|
|
|
|
|
by tristanz
4038 days ago
|
|
Yeah, this is a good way to look at it. But it's also my point. Partitions are about parallelism and don't always fit the data model or domain. While you can reduce the partitions to 1, this is limits parallelism. It's not always easy to design a partitioning scheme that preserves the replication semantics you want. And these semantics vary from having something totally ordered, to having something that you can replay on a very fine-grained level (to replicate to the client for instance.) Most discussions of the advantages of logs really emphasize how amazing a totally ordered log is for replication, but that's not actually what production deployments look like so you still need to think carefully about what happens when writes are being applied to your datastores without a clear order. |
|
This is something that tends to surprise developers early on (myself included, years ago). But plenty of people still use queue solutions like RabbitMQ without thinking it all the way through.
Unfortunately, partitioning introduces a design step that makes it a little harder to make processing generic.
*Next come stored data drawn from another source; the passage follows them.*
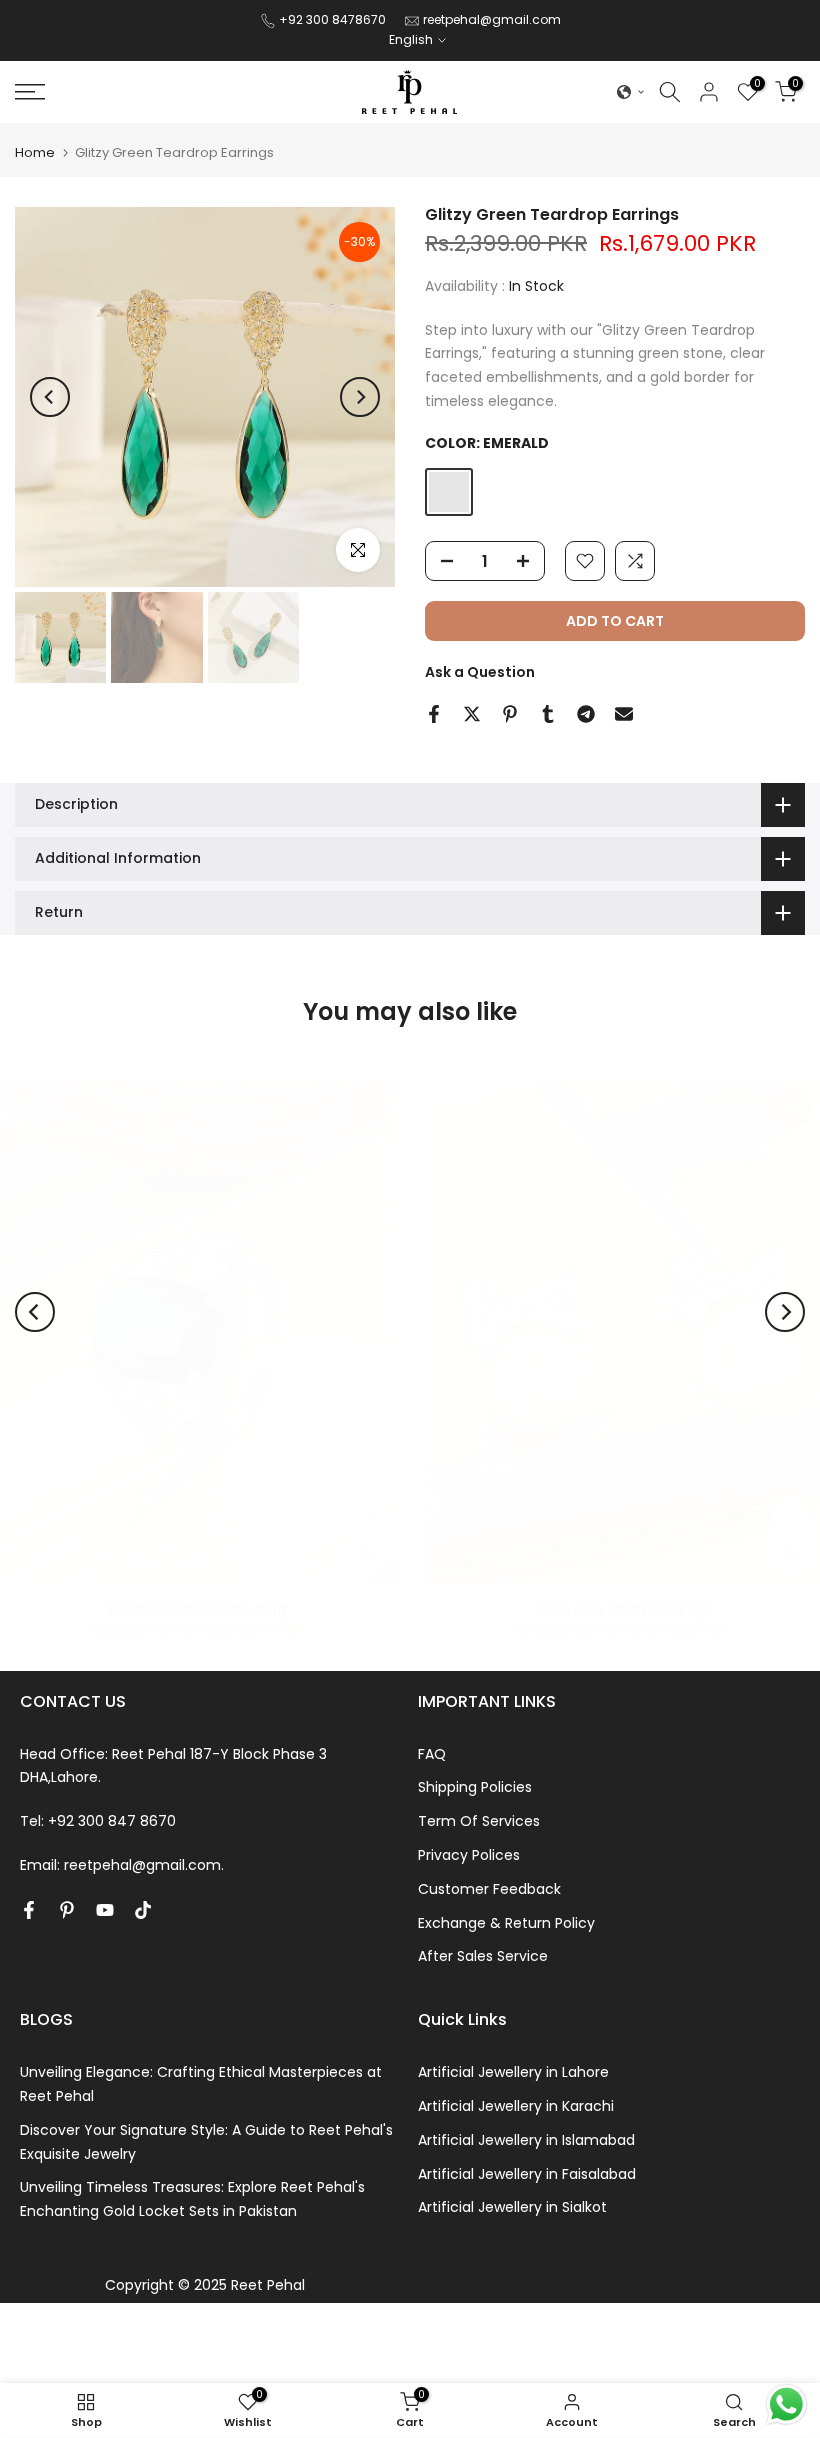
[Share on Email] (624, 714)
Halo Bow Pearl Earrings (622, 1609)
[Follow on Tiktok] (143, 1910)
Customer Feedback (489, 1889)
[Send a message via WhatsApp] (786, 2404)
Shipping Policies (475, 1787)
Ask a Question (480, 672)
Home (35, 152)
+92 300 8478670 (334, 19)
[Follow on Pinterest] (67, 1910)
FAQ (432, 1754)
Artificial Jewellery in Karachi (516, 2106)
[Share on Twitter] (472, 714)
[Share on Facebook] (434, 714)
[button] (631, 92)
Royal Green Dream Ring (198, 1609)
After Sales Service (483, 1956)
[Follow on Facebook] (29, 1910)
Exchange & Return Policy (506, 1923)
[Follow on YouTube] (105, 1910)
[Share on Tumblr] (548, 714)
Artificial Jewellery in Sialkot (512, 2207)
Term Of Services (479, 1821)
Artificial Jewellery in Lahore (513, 2072)
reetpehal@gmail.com (492, 19)
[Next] (360, 397)
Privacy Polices (469, 1855)
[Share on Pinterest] (510, 714)
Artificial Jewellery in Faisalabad (527, 2174)
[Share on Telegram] (586, 714)
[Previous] (50, 397)
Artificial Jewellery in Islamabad (526, 2140)
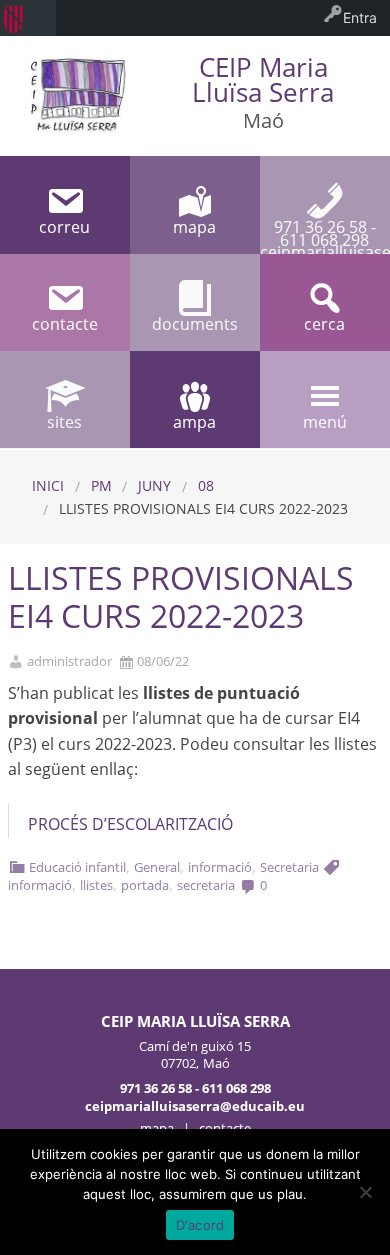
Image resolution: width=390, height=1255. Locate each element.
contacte (225, 1128)
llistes (96, 885)
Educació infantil (77, 867)
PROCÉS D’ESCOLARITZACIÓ (130, 824)
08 (206, 485)
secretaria (206, 885)
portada (145, 885)
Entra (360, 17)
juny (154, 485)
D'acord (200, 1225)
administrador (69, 661)
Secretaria (289, 867)
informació (220, 867)
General (157, 867)
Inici (48, 485)
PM (101, 485)
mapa (157, 1128)
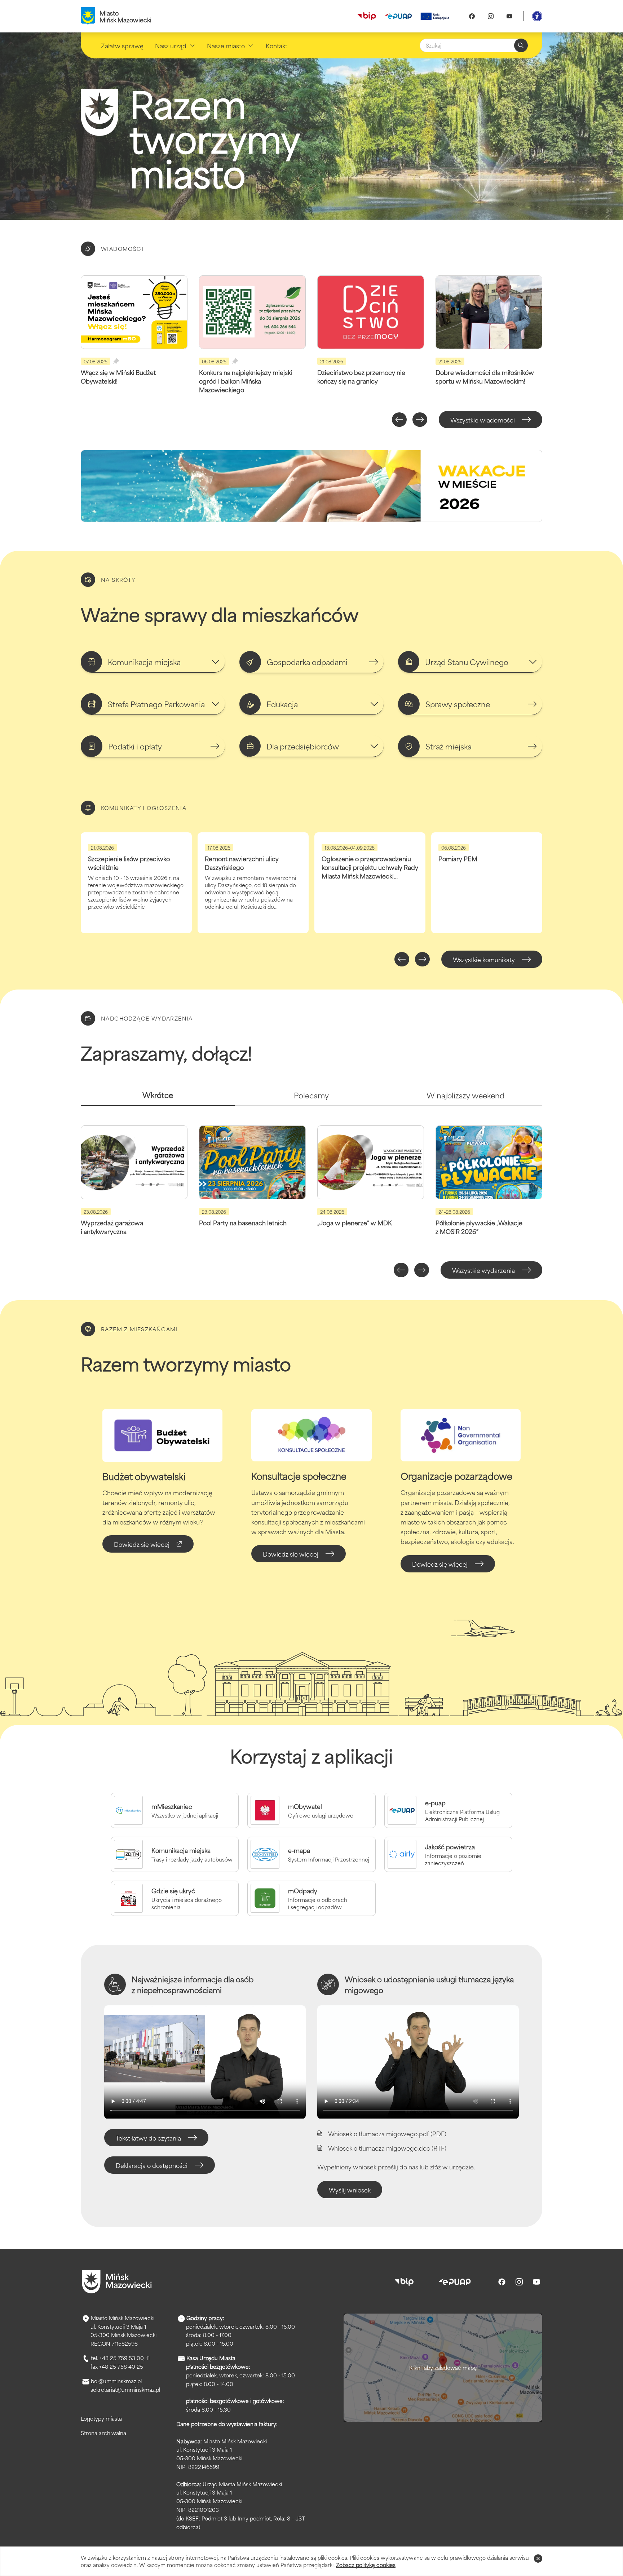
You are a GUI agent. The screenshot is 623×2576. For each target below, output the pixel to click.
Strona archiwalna (103, 2433)
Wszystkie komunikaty (484, 959)
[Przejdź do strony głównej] (117, 2281)
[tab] (158, 1098)
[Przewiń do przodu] (419, 419)
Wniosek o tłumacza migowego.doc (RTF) (387, 2147)
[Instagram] (491, 16)
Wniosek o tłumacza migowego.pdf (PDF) (387, 2133)
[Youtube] (509, 16)
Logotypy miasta (101, 2418)
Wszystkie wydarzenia (483, 1270)
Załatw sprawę (122, 45)
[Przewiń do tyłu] (399, 419)
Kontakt (276, 45)
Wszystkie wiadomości (482, 419)
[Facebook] (472, 16)
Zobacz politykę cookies (366, 2564)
With RabbitMQ you just post to an exchange and let queues (ie., consumers) filter on the routing keys; if no queues have been bound, for example, messages don't go anywhere. If you want, or don't want, parallelism, you just run either multiple consumers or just one. With Kafka, you need to decide beforehand, and design the "topology" of your log carefully, not just for the producer, but for each consumer. When producers and consumers are different apps, this starts smelling like a violation of the principle of "separation of concerns".
I rather wish Kafka had a better routing mechanism, actually. I don't see any reason why it couldn't have routing keys, just like RabbitMQ.